Chestnut-sided, Tennessee, Bay-breasted Warbler, Red-eyed Vireo are feeding at our fruiting melastoma bushes and trees, Black-and-white and Blackburnian Warblers in their finest spring plumage search for insects nestled in the bark and leaves among the high branches, Baltimore Orioles join our resident Black-cowled Orioles in their search for sustenance and Scarlet Tanagers touting the brilliant feathers that give them their name contrast brightly against the greenery and Eastern Kingbirds fly overhead in droves not unlike the waves of barn swallows sweeping low across the Caribbean waters.

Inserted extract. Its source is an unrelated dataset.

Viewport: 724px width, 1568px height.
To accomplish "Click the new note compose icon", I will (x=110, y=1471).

With the spring also comes spring break crowds to Bocas del Toro and that’s when we start to get more families with school-aged kids. The days have been filled with snorkeling excursions, bat caving adventures and mangrove exploration via kayak. Beach days have resulted in grand sand castles and an impressive beach casita made of bamboo and a palm thatch roof built by yours truly and a determined nine year old while her parents walked around the island. We were pretty darn proud of ourselves. It’s been a busy but fantastic season and I can’t begin to believe I’ve already been in Panama for eight months!

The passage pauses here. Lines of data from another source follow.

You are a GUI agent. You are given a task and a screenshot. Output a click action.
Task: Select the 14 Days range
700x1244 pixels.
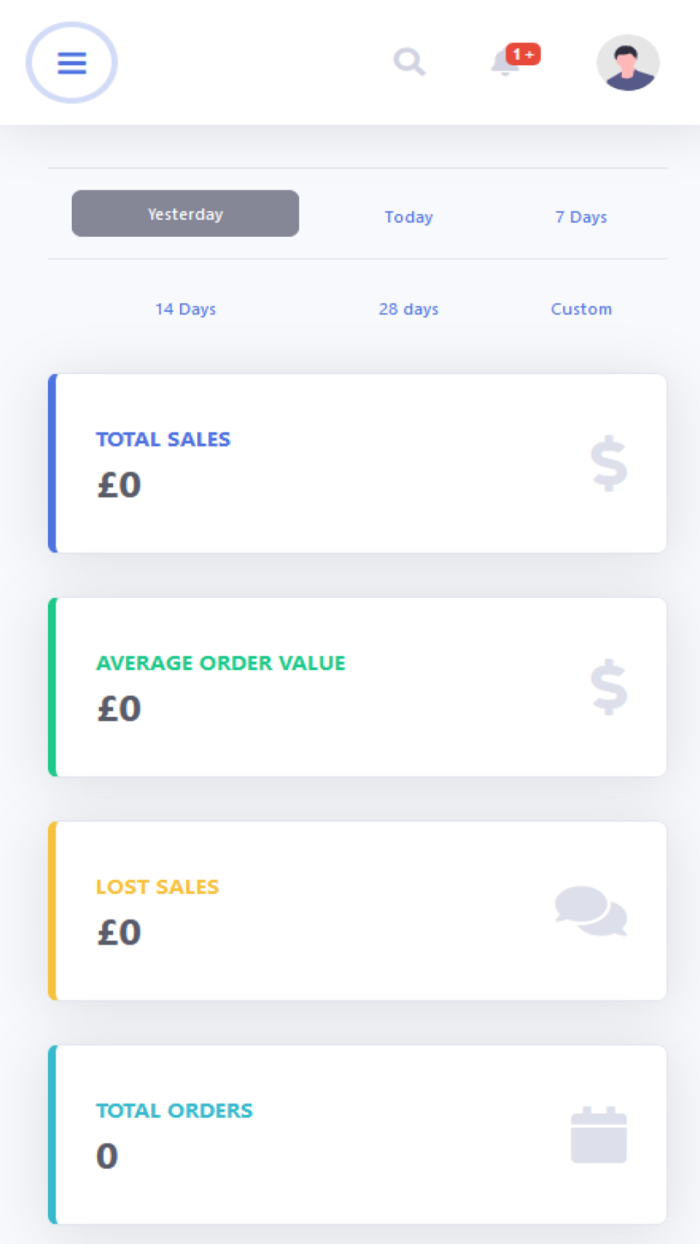(185, 309)
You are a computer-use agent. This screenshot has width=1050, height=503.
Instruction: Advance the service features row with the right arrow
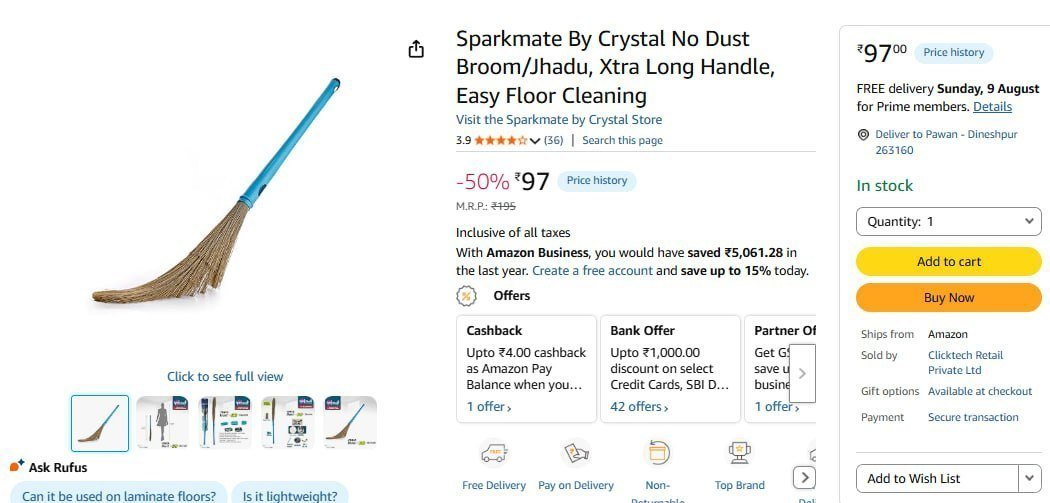point(804,478)
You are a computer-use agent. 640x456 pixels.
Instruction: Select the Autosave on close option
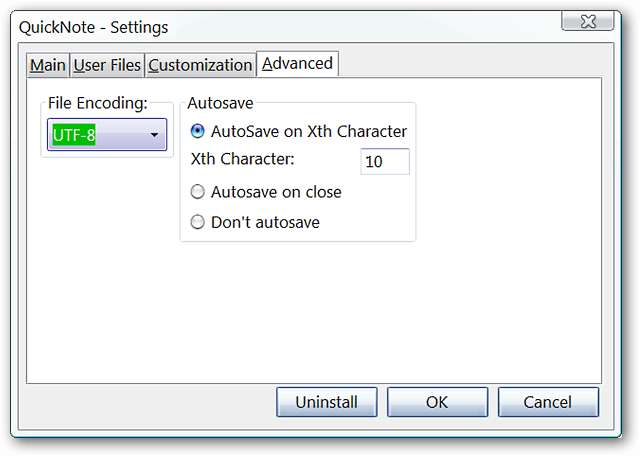pos(198,192)
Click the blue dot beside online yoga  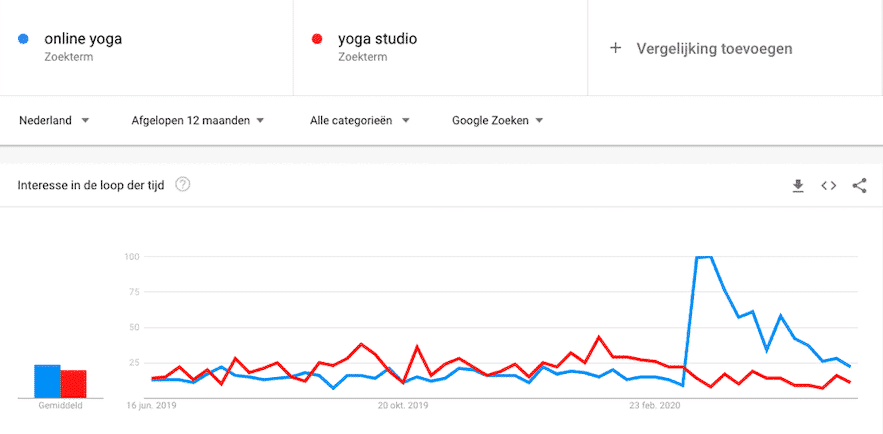coord(24,40)
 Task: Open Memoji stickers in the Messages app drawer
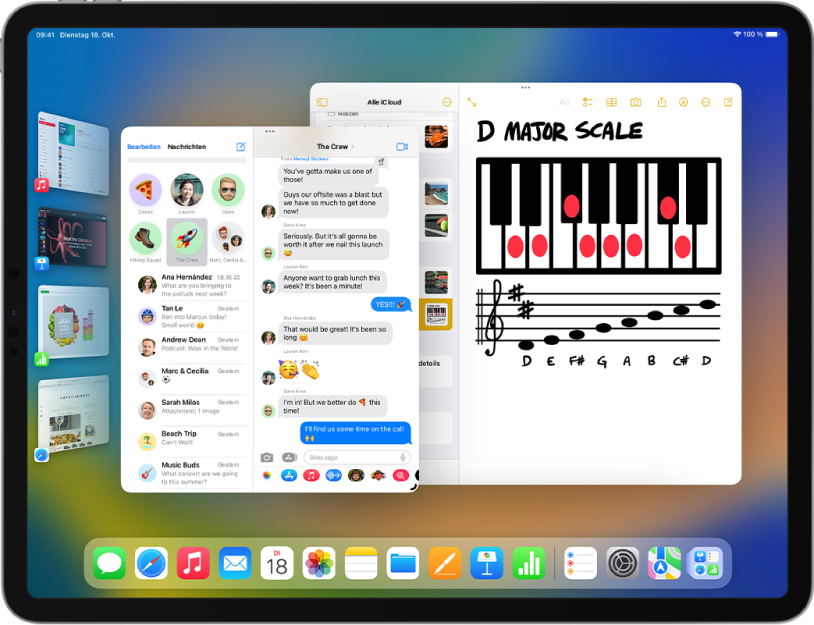click(355, 475)
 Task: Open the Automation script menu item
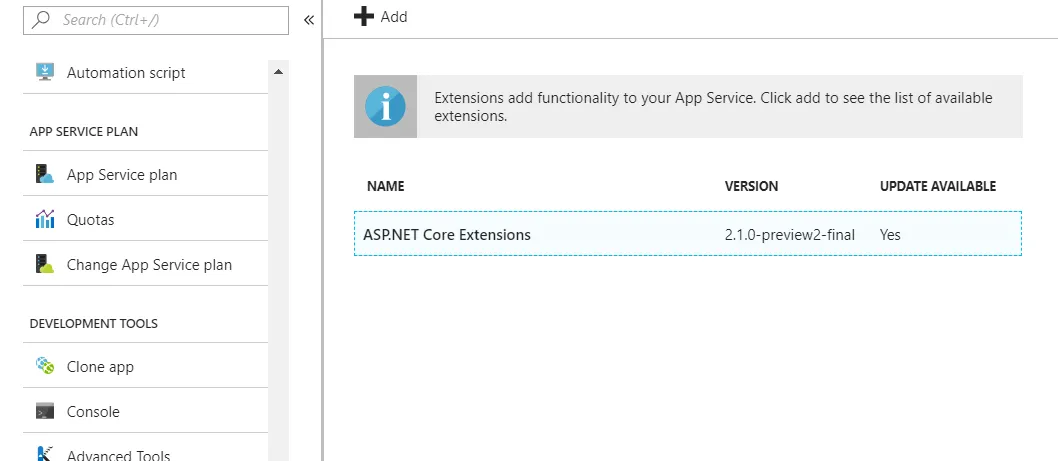[126, 73]
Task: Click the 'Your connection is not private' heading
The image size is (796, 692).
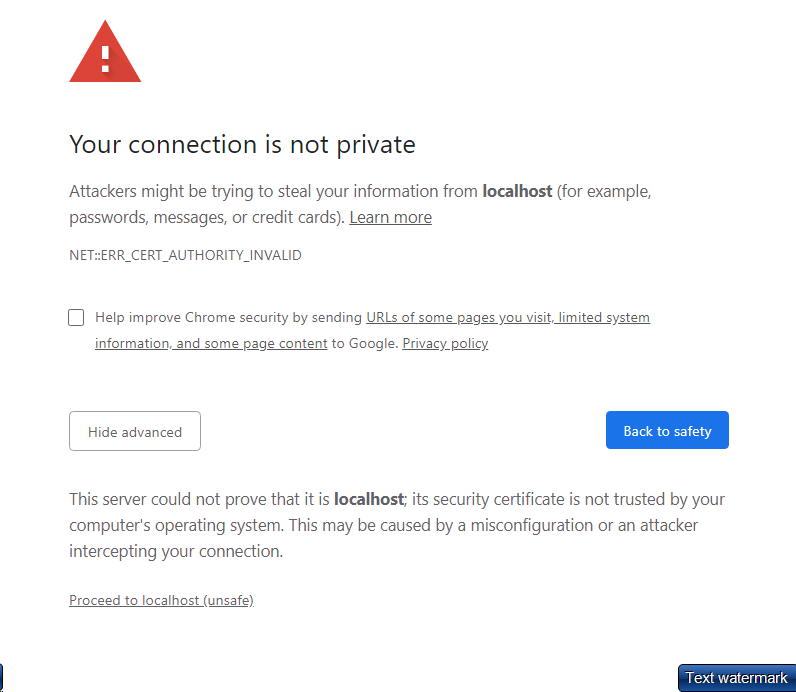Action: click(242, 144)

And for a quick respite, I recently had the pleasure of a few days off between spring breakers and so made for some higher latitudes. From Bocastown on Isla Colon I took the ferry to the mainland and hopped onto a shuttle that took me up a winding road to the highlands Boquete. I rented an Air BnB and was blown away by my luck, it was a single room with a little patio where I could sit down with my binoculars and journal while enjoying a perfectly magnificent view across a valley on to the facing foothills of Volcan Baru. For $20/night, I was getting a private room and bathroom when a hostel of the same price in town would have been a dorm with multiple bunks (aka roommates) and a shared bathroom. I was very content with my little hidden paradise.
While I was in the mountains, I was able to see a lot of species I’d enjoyed discovering last year when I was visiting the other side of the volcano here in Panama with the parents. I wasn’t out to get new birds, although I was enjoying adding to my ever-so-casual eBird “Big Year” since I hadn’t gotten any of these highland species yet in 2019. Big Year is when an individual “attempt to identify as many species as possible within a single calendar year.” My year is casual because I’m not in any rush nor am trying to get every single species when I’m in a new area, I’m simply adding to my eBird list when I encounter new birds and am looking forward to seeing how many species I end up with. In Boquete I added about 20 new species for a year total of 216. It’s fun!

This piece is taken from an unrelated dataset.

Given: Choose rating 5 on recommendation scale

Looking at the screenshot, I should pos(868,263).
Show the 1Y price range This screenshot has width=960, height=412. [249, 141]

So as the migrations carries on, I wistfully wave goodbye to my beloved neotropical migrants as they carry on in their hundreds or even thousands of miles journey northward. It’s incredible that these tiny feathered beings rely on those very feathers to transport them massive distances all while hoping that along the way there is enough food to sustain them in their great energy expenditure. That means habitat, termed “stopover sites” where birds can refuel and rest or possibly take shelter in adverse weather conditions before taking wing onward. Not only that, they’re also relying on there to be sufficient area for setting up nesting territory in their breeding grounds in preparation for the next generation of migrants.
Many birds lose their lives along the way and even once they get there and find a mate and a suitable place to build a nest and bear young, life never seems to get any easier. What hearty little sprites, these tiny long-distant flier are. So in farewell, I stand in awe of our neotropical migrants and wish them well on their journey.
And, we have such an important part in the future of these birds and all the other creatures that must struggle through life in the wild, we must respect and honor Mother Earth so she can continue to support all wildlife. It is my hope that we can not just continue to enjoy the multitude of species that inhabits this pale blue dot but also concede to the fact that as we lose species to extinction, that reduction in biodiversity has ripple effects that in turn hurts us. Wildlife is like the canary in the coal mine, what does that mean about the wider environment if that bird dies? Earth Day isn’t just today..let’s look out for her and all the beauty of life that relies on her to be healthy every day.